In the WP-link we can obtain a substantial explanation.
Read about the Fresnel coefficients WP-here
Play with multilayers at «thinfilm» (it uses the WP-transfer-matrix method).
The transmission is increased due to the forward and backward reflections in the coated film (medium 2) that are forward propagated to the medium 3 as seen in this image from pag 13.7 of B.O Sernelius lectures

What happens to the reflected rays in the layer 1 ? They simply cancel (vanish,do not exist) because they are in phase opposition in relation to the incident wave and almost all of the energy in the layer 2 will be forward propagated to 3.
Lets analyse the following experiment :

The image is a rework of a picture from the first WP-link, that can be misleading because it figures two reflected rays R1 and R2 that probably do not exist.
If those rays are really there, and we can not measure them because they are in phase opposition, then the observer in the bottom of the image will see the light restored to a nice level because the second coated window do the opposite action of the first window (beam splitter). The particle nature of light may favour this outcome.
If the observer can not see light then we must conclude that there is no field, energy, photons in the regions ?!?!?! of the experiment.
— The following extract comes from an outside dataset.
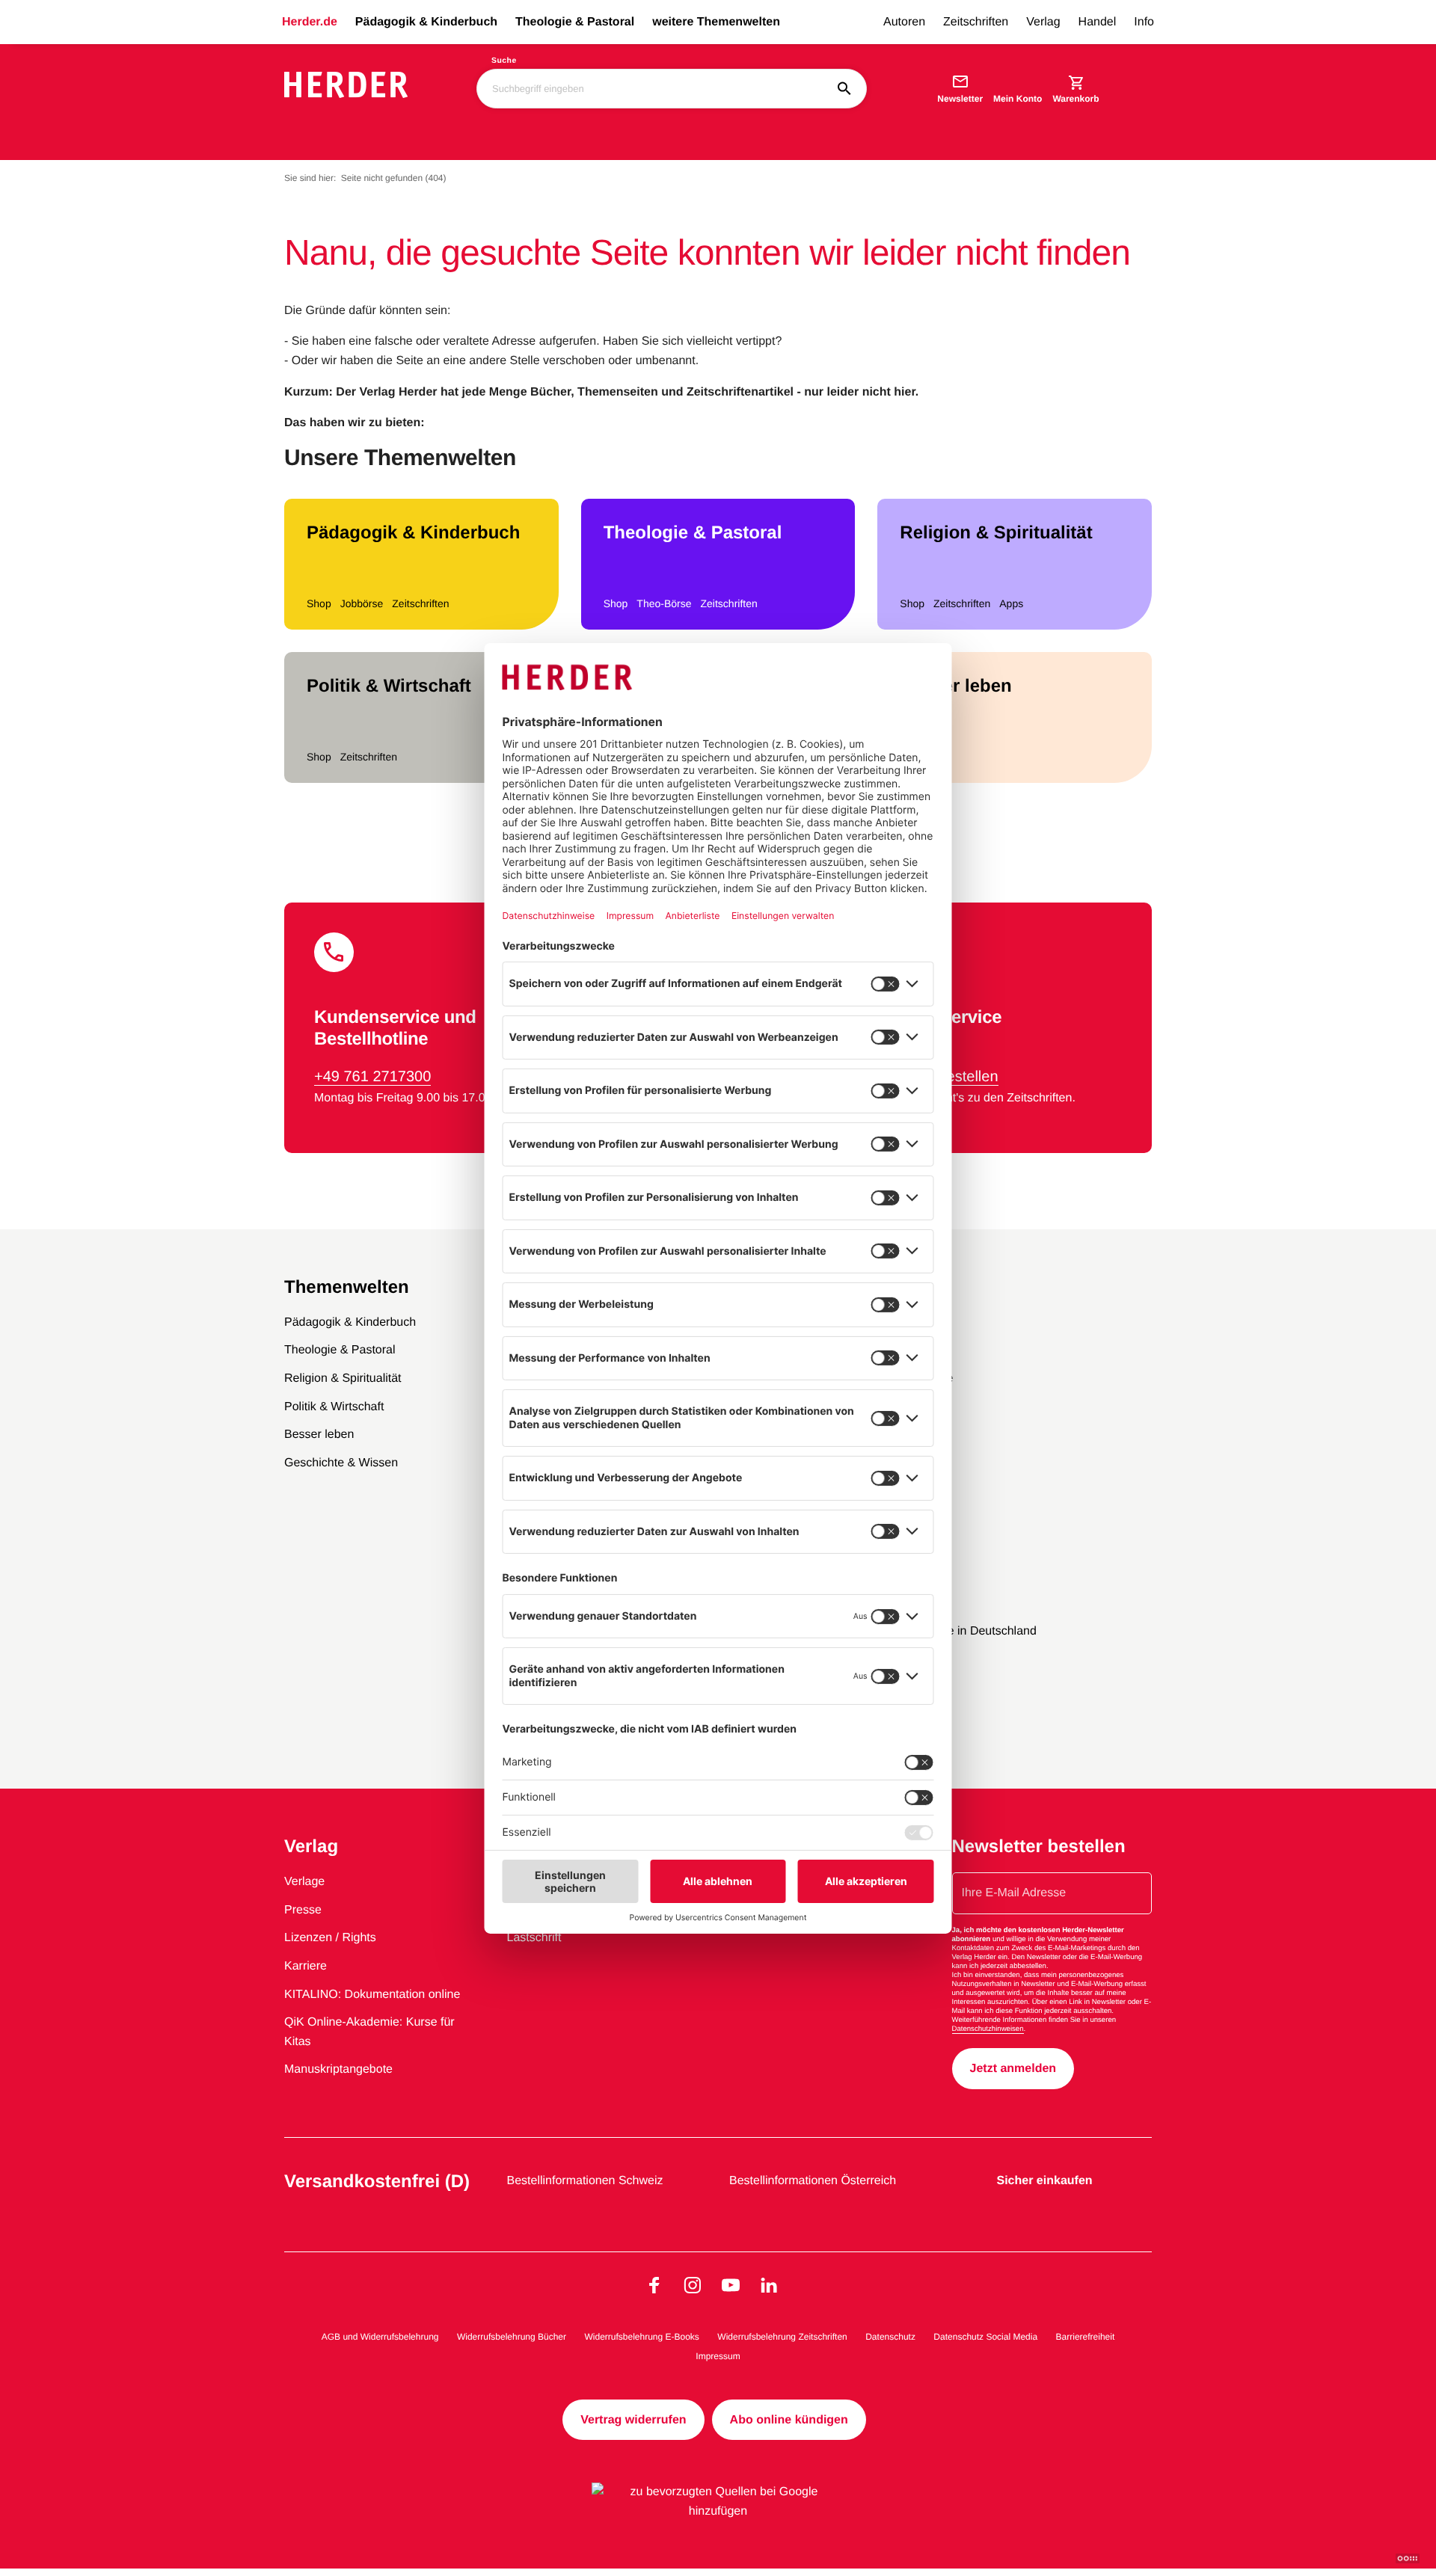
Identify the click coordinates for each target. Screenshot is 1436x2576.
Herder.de (309, 22)
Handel (1097, 22)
The wave nature of light favour this outcome.

The experiment is very easy to perform.
Can someone post the outcome?

Answer 6

Let's talk about Where the extra transmitted energy comes from.

The energy quantum collapses into that position where it is found when measured.

Where the energy is found is a fundamentally random thing.

So, sometimes all energy is found in the area where waves cancel. Where cancellation approaches perfect cancellation, there probability of finding energy approaches zero.

So I'm saying that you will find photons with the normal photon energy in the cancellation area, and sometimes you find more photons in the cancellation area, than in the area of constructive interference.

Let's consider a very short pulse of light going through a window pane with anti-reflective coating. When a photon is detected behind the window, energy comes from where the reflected pulse is, and from where the transmitted pulse is.

When absence of photon is detected behind the window, energy goes from where the transferred pulse is, to where the reflected pulse is.